Le etichette si trovano nella directory all_findings_expert_labels. In
test_individual_readers.csv, ogni riga corrisponde alle etichette di un singolo radiologo per una singola immagine. Ciò significa che ogni ID immagine e ID paziente viene
ripetuto in più righe (cinque righe per immagine, una riga per lettore). Ogni
riga contiene anche un ID lettore per distinguere i radiologi.
Poiché questo set contiene un totale di 810 immagini,
test_individual_readers.csv contiene 4050 righe con 810 ID immagine univoci.
test_individual_readers.csv contiene anche un totale di 19 colonne. Oltre all'ID immagine, all'ID paziente e all'ID lettore, è presente una colonna per normale/anormale, una colonna per ciascuno dei 14 risultati e una colonna per Other che indica la presenza di altri risultati anomali (al di fuori dei 14 specificati). Un valore della cella pari a
YES significa "presente" e NO significa "assente".
test_labels.csv contiene le etichette di riferimento utilizzate per
valutare il sistema di deep learning nell'articolo di Scientific Reports.
Ogni riga contiene le etichette di riferimento per un singolo ID immagine e ogni ID immagine viene visualizzato in una sola riga, per un totale di 810 righe. test_labels.csv ha
le stesse colonne di test_individual_readers.csv, ma senza una colonna "ID lettore". Per ottenere queste etichette, tre dei cinque radiologi che
hanno etichettato questo set sono stati scelti a caso per essere i "radiologi di riferimento"
(gli altri due sono stati utilizzati come punti di confronto). Questi "radiologi di riferimento" hanno ID lettore "4343882785", "4343883593" e "4343883996".
Per determinare l'etichetta finale per l'etichetta normale/anormale e l'etichetta finale per ogni risultato specifico, è stata utilizzata una votazione a maggioranza. L'etichetta finale
per la colonna Other è stata determinata come YES se la maggior parte dei radiologi
ha selezionato la presenza di un risultato al di fuori dei 14 o se la maggior parte dei
radiologi ha indicato che l'immagine era anomala, ma nessun singolo risultato
ha ottenuto la maggioranza delle indicazioni di presenza da parte dei radiologi.

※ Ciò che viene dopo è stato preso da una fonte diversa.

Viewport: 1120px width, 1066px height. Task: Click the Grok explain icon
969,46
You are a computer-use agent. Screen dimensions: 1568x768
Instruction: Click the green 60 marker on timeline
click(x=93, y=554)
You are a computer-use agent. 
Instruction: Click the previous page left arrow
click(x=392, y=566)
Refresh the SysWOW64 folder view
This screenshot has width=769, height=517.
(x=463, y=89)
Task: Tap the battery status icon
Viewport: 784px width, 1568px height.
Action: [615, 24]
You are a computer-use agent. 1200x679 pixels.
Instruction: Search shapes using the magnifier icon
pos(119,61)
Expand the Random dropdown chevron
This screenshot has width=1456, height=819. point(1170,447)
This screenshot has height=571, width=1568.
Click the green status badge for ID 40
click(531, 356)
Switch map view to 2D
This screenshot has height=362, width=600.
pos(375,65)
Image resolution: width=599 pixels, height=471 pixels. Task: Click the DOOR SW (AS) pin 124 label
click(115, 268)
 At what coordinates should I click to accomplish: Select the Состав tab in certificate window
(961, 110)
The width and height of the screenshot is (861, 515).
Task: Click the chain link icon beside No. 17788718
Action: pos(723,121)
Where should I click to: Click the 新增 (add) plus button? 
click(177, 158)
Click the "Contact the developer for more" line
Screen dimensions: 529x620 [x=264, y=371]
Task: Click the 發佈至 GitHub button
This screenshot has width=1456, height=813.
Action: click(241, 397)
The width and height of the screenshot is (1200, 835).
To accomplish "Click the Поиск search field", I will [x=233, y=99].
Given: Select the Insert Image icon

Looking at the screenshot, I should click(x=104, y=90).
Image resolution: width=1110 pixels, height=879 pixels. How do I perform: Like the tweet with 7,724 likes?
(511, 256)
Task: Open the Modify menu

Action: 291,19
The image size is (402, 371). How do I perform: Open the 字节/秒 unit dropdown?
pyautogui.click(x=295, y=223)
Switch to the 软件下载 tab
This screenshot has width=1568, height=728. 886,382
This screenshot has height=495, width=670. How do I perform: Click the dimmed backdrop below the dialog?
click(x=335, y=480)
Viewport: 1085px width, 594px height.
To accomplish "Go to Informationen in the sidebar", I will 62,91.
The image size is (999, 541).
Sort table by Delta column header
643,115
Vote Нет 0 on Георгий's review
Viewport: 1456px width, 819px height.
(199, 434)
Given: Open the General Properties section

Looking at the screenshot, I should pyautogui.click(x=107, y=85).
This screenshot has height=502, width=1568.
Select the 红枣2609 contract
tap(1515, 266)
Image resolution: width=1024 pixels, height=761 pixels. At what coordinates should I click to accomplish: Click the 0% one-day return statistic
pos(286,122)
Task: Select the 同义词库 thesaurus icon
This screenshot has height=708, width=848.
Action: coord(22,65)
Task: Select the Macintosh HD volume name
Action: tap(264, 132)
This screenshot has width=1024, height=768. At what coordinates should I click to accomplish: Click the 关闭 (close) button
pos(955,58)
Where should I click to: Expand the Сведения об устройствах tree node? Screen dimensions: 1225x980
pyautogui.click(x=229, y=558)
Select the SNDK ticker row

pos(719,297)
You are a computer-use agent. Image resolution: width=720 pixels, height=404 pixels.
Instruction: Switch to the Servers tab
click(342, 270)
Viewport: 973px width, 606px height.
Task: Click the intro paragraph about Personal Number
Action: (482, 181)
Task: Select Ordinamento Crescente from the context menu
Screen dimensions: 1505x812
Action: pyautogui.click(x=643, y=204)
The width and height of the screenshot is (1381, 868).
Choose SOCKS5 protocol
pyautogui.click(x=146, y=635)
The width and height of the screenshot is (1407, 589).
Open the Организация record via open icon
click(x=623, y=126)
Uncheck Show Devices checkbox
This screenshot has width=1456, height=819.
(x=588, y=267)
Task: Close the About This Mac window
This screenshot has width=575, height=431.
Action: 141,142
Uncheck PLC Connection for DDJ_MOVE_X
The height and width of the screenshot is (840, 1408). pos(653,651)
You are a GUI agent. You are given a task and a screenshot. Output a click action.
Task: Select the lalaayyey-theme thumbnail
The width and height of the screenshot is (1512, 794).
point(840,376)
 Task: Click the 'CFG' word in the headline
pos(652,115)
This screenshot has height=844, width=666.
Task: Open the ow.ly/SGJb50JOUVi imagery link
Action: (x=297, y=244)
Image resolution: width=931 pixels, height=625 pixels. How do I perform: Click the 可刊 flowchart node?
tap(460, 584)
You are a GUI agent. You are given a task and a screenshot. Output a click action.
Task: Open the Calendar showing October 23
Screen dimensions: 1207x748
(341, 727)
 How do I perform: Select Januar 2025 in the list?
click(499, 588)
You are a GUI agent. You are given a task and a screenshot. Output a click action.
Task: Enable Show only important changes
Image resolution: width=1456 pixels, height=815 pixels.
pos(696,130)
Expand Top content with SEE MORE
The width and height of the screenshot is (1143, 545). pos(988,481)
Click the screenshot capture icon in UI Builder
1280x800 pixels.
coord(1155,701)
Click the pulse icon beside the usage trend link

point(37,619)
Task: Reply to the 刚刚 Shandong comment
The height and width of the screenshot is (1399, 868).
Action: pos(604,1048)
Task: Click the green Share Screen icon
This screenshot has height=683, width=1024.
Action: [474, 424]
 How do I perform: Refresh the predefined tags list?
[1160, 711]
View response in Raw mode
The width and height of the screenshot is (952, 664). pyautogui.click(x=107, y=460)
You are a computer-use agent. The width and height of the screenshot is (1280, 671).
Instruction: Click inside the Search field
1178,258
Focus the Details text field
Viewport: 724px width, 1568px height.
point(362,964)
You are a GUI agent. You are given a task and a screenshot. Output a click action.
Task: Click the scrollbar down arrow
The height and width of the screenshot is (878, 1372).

Quando utilizzi queste etichette, includi la seguente citazione:
Zaid Nabulsi, Andrew Sellergren, Shahar Jamshy, Charles Lau, Eddie Santos, Atilla P. Kiraly, Wenxing Ye, Jie Yang, Sahar Kazemzadeh, Jin Yu, Raju Kalidindi, Mozziyar Etemadi, Florencia Garcia Vicente, David Melnick, Greg S. Corrado, Lily Peng, Krish Eswaran, Daniel Tse, Neeral Beladia, Yun Liu, Po-Hsuan Cameron Chen, Shravya Shetty, Deep Learning for Distinguishing Normal versus Abnormal Chest Radiographs and Generalization to Two Unseen Diseases Tuberculosis and COVID-19, Scientific Reports, 2021. https://doi.org/10.1038/s41598-021-93967-2
Per ulteriori informazioni sulla licenza e sull'attribuzione del set di dati NIH Chest x-ray, consulta Licenza e attribuzione.